JPS6326064A - Color image reader - Google Patents

Abstract

PURPOSE:To prevent color smear by inserting a lenticular plate in which the direction of arrangement of element lenses conforms with the direction of arrangement of photodetectors in the plate of incidence of light of a color image pickup element in which photodetectors are arranged one-dimensionally, and making the amount of blur due to the lenticular plate become larger than the pitch of each color filter. CONSTITUTION:Element lenses of a lenticular plate 6 are arranged in the same direction with the direction of arrangement of the photodetectors of a color image pickup element 7. In the case of an optical system in which the incident light 10 reflected from an original forms an image at a point P on the color image pickup element 7, when the lenticular plate 6 is inserted, a luminous flux 10 is divided to each element of the lenticular plate 6 and each small luminous flux forms an image at the point P and further is diverged to spread over an area A on the color image pickup element 7, and blur is caused at the image forming point P. The amount of blurring amount DELTAbecomes equal in primary approximation in each element lens of the lenticular plate 6. If the blurring amount DELTA is larger than the pitch (d) of each color filter, luminous flux emitted from the same point on the original enters photodetectors having color filters of three colors R, G, B simultaneously, and thereby the color smear is prevented.

Description

DETAILED DESCRIPTION OF THE INVENTION (Field of Industrial Application) The present invention relates to a color image reading device, and particularly relates to a color image reading device in which a plurality of light-receiving elements are arranged in one dimension and color filters are sequentially arranged on each light-receiving element. The present invention relates to a color image reading device using a color image sensor formed in this manner.

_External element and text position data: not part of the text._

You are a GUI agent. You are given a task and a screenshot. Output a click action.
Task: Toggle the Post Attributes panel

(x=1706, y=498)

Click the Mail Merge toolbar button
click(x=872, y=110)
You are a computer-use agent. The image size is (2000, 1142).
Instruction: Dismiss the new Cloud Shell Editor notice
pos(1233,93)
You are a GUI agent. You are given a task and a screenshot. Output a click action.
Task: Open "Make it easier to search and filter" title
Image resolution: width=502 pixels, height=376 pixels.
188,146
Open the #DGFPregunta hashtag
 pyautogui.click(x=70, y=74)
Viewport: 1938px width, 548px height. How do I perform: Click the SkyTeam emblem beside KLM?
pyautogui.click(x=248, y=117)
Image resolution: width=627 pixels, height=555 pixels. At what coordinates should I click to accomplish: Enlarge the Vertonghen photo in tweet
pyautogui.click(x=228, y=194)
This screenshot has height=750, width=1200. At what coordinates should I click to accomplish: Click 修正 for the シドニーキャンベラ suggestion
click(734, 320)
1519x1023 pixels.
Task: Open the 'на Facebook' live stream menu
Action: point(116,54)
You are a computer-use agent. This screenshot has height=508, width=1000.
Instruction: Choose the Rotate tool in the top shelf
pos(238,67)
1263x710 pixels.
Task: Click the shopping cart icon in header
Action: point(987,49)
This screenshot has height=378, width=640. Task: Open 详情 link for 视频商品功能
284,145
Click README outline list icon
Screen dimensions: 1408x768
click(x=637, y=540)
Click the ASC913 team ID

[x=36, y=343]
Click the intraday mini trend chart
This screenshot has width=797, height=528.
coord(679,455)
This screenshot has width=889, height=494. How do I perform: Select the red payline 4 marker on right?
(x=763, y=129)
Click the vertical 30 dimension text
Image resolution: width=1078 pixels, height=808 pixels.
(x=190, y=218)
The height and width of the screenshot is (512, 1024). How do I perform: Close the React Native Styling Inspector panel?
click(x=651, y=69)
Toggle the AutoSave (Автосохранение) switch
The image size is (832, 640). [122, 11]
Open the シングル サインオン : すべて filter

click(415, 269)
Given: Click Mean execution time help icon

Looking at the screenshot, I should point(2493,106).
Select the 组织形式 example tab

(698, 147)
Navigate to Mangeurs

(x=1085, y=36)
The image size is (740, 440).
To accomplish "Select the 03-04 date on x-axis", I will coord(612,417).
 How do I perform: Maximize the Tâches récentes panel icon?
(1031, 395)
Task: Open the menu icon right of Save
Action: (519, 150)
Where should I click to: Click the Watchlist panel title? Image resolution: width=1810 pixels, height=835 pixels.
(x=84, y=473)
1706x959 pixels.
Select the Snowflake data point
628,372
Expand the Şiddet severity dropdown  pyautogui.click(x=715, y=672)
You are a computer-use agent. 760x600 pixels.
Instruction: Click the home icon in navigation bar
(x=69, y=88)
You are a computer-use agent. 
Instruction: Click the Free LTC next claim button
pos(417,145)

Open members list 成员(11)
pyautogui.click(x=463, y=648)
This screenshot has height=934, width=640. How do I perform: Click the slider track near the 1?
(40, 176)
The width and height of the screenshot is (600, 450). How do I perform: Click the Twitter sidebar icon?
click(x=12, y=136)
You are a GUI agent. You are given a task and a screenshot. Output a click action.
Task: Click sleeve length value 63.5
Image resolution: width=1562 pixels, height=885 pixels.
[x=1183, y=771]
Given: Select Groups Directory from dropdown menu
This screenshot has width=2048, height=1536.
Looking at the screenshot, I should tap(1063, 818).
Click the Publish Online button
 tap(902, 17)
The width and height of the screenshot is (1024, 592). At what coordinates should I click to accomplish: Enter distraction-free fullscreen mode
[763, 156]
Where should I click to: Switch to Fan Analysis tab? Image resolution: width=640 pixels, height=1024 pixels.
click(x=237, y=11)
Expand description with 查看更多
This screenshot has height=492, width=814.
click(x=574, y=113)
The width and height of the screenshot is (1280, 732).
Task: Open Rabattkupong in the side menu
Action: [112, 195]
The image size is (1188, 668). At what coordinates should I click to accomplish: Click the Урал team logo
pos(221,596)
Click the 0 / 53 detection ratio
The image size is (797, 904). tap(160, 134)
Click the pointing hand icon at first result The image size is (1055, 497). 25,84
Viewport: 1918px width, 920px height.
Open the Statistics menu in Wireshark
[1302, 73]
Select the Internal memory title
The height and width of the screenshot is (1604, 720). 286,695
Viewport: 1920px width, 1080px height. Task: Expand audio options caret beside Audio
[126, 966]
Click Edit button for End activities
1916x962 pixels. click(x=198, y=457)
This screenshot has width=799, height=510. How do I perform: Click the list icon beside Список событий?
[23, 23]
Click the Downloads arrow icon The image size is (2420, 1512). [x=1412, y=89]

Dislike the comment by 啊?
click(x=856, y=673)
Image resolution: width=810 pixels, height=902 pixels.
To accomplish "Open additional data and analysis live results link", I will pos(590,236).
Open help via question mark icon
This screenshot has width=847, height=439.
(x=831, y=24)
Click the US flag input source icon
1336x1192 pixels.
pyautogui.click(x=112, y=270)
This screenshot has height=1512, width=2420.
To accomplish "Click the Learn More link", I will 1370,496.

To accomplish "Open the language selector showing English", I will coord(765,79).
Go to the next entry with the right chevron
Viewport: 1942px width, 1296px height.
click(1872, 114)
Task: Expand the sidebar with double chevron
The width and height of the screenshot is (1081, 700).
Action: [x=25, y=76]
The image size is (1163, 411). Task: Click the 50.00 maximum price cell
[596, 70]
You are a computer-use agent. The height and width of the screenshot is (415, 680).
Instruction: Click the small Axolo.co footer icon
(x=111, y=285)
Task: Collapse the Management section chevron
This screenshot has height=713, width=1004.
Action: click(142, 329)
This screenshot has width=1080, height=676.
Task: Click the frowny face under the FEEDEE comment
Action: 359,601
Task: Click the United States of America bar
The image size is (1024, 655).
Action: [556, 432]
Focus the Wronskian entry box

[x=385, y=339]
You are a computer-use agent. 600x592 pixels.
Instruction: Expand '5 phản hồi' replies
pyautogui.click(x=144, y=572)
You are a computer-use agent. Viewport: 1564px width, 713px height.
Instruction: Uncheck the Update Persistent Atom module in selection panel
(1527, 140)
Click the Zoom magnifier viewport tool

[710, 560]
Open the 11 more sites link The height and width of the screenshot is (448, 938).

(Prior Art) As shown in FIG. 6, a conventional color image sensor has light receiving elements arranged in a row with red (R) and H (
It is formed by installing color filters of G) and blue (B) at a pitch of d.

Since this color image sensor has a tj4 structure in which rectangular photosensitive pixels and color filters are arranged in the X direction, there is a problem in that color shift occurs in the X and Y directions.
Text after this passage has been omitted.